Le Petit Label caennais ressemble chaque jour un peu plus à un grenier aux trésors où il fait bon musarder en quête de pépites et raretés, qui n’en sont pas seulement en raison de la faible quantité de disques produite (en règle générale, une centaine d’exemplaires numérotés) et de leur conditionnement cartonné - une plus-value conférant à l’objet une vraie valeur -, mais aussi parce que la musique y est le reflet d’une liberté tout à fait réjouissante. Et ça, ça n’a pas de prix !

Prenez par exemple la dizaine de musiciens – un dixtuor donc – réunis sous l’appellation Tante Yvonne. Créée à l’initiative du Collectif Jazz de Basse Normandie sur invitation du festival Jazz sous les Pommiers en 2012, cette formation originale porte un nom qui est à lui seul une interpellation. Drôle d’idée en effet que d’affubler le groupe d’un tel prénom, d’autant qu’à observer la pochette, la dite tante semble plus proche d’une certaine Tatie Danielle que de la mamie gâteau… Première indication laissant subodorer un petit théâtre des opérations musicales pas comme les autres, impression renforcée par des titres qui semblent tout droit sortis d’un album du groupe Ange et son rock progressif rural et rabelaisien : « Le delirium de René », « Le Digeo à Tonton », « Cousin Machin » ou bien encore « C’est mort », suivi de « Ça revit » et de « C’est vivant ». Et même lorsqu’il est question de « Supernovas », la référence à l’espace ne relève pas de l’évidence. Pas de doute, on a affaire à une joyeuse bande de taquins créatifs… mais dès que ce curieux aréopage se met en musique, l’affaire devient plus sérieuse. Avec ses sept soufflants propulsés par un trio piano – contrebasse – batterie, Tante Yvonne a de faux airs de fanfare pétulante et libertaire comme on aimerait en voir déambuler plus souvent dans nos rues !
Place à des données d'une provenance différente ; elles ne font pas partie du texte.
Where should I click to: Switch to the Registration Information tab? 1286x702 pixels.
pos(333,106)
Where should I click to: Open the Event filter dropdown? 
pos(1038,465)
Tuba, trombone, trompettes et saxophones sont à la fête d’un jazz très élaboré aux inclinations volontiers free, bruitiste s’il le faut, mais qui s’appuie toujours sur une trame multicolore tissée par l’ensemble de l’équipe : les arrangements, d’une grande exigence formelle, sont un délice d’inventivité, les scénarios élaborés sont tortueux, et bien malin qui pourra deviner le chemin qu’empruntera chacune des compositions sous les coups de boutoir des improvisations. A peine un thème est-il esquissé qu’un instrument vient jouer à chamboule-tout et semer une zizanie bienvenue : le tuba cherche le grave plus que grave, la contrebasse fait grincer une porte, les saxophones et les trompettes n’aiment rien tant que de déambuler dans un apparent fatras de textures entrecroisées, le piano ou le vibraphone se font rêveurs, les uns et les autres s’interpellent comme dans un repas un peu trop arrosé ou, au contraire, content une histoire solitaire qui peut s’avérer douloureuse… Une histoire de vie, en quelque sorte. Et c’est au moment où ces promeneurs paraissent perdus dans leurs divagations que sonne l’heure du rassemblement, pour un chant à plusieurs voix. Histoire de rappeler qu’on a beau avoir l’esprit facétieux, voire bagarreur, on n’en a pas moins du souffle, un cœur gros comme ça et l’esprit de famille.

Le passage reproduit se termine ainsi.